Network Device Management Rules : Ensuring log events are generated when privileged commands are executed
  
Ensuring log events are generated when privileged commands are executed
Rule Title: RiOS must generate log events when privileged commands are executed.
STIG ID: RICX-DM-000023
Rule ID: SV-77347r1_rule Severity: CAT III
Vuln ID: V-62857 Class: Unclass
Misuse of privileged commands, either intentionally or unintentionally by authorized users, or by unauthorized external entities that have compromised information system accounts, is a serious and ongoing concern and can have significant adverse impacts on organizations. Auditing the use of privileged commands is one way to detect such misuse and identify the risk from insider threats and the advanced persistent threat.
Verifying log events are generated when commands are executed
Verify the device generates log events when commands are executed.
1. Connect to the Management Console.
2. Choose Administration > System Settings: Logging to display the Logging page.

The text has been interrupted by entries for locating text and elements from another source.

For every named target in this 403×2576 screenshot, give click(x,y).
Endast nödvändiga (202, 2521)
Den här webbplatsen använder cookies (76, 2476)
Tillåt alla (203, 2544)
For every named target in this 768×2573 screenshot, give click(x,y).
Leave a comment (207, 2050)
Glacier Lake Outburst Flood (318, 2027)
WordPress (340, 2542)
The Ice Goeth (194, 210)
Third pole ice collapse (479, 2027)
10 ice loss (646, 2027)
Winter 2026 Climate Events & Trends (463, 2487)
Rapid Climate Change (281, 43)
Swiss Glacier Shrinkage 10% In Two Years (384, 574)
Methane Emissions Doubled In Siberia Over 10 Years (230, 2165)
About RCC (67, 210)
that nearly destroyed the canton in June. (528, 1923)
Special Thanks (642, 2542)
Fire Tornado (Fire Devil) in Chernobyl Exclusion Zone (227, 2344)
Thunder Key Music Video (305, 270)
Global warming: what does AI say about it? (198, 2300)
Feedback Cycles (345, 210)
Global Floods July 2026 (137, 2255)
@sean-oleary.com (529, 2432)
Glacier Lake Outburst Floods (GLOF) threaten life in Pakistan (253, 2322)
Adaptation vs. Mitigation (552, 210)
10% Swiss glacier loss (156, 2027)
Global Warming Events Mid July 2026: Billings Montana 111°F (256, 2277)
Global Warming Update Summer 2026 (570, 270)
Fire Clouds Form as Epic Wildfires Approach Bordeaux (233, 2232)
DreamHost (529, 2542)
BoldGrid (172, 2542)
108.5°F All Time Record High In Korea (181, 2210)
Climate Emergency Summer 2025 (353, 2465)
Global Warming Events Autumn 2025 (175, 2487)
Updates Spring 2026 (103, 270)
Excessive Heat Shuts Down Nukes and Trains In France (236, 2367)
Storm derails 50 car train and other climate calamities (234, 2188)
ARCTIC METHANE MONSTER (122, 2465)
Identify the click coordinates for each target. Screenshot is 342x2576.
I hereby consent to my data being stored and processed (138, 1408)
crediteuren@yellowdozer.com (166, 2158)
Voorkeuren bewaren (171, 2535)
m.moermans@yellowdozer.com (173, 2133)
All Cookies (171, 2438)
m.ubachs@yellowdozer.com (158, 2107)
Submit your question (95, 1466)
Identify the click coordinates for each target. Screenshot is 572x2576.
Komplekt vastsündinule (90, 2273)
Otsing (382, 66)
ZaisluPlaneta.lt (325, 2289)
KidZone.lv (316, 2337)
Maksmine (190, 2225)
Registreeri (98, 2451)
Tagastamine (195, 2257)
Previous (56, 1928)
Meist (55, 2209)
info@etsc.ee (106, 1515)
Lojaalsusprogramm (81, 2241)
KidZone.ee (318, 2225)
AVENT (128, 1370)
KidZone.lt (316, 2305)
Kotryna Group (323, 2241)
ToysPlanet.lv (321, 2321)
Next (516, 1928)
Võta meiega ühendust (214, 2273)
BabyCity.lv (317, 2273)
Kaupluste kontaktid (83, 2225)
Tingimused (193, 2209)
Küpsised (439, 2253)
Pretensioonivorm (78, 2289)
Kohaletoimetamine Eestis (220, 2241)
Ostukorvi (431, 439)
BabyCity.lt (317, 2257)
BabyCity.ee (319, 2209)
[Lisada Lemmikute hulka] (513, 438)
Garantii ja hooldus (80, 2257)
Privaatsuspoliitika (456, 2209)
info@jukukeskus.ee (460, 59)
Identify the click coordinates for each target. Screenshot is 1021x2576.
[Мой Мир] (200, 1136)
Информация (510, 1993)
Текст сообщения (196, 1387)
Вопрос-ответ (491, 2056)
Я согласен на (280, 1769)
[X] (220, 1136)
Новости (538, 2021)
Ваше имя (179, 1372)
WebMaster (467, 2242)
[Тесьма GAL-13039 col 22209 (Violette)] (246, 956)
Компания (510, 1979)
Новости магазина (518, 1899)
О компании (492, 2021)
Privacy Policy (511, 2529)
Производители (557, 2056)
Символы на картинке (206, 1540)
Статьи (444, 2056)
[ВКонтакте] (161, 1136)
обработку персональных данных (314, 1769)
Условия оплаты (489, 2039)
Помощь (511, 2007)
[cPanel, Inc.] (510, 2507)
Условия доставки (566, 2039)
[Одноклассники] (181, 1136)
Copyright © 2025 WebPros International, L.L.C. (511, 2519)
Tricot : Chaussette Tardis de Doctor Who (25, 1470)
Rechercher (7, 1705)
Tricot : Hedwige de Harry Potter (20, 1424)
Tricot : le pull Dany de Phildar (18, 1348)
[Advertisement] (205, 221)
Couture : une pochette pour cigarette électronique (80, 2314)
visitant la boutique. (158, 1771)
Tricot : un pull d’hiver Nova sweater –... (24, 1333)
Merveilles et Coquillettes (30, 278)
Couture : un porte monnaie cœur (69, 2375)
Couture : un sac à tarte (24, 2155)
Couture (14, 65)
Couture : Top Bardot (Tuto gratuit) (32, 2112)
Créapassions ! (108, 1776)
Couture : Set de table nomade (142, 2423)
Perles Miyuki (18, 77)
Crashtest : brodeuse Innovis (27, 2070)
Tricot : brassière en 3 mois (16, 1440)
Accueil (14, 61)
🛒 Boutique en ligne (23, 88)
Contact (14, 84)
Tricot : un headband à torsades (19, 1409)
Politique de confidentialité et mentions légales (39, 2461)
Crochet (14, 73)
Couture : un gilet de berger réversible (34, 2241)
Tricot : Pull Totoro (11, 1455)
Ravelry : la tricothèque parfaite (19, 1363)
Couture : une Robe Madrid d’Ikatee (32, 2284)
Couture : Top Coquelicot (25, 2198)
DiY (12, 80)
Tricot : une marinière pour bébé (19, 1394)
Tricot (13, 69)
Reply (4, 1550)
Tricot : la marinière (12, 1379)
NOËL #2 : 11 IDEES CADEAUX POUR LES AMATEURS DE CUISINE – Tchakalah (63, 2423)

3. Under Logging Configurations, verify Minimum Severity is set to Info.
4. If the Standard Mandatory DoD Notice and Consent Banner does not exist on this page, this is a security vulnerability finding.
Generating log events when commands are executed
Since all commands on the device are privileged commands, the following procedures ensure execution of commands are sent to the syslog server.
1. Connect to the Management Console.
2. Choose Administration > System Settings: Logging to display the Logging page.
3. Under Logging Configurations, select Info from the Minimum Severity drop-down list.
4. Under Remote Log Servers, click Add a New Log Server to expand the page.
5. Type the server IP address and click Add to add the server.
6. Repeat Step 3 through Step 5 for the backup system log server.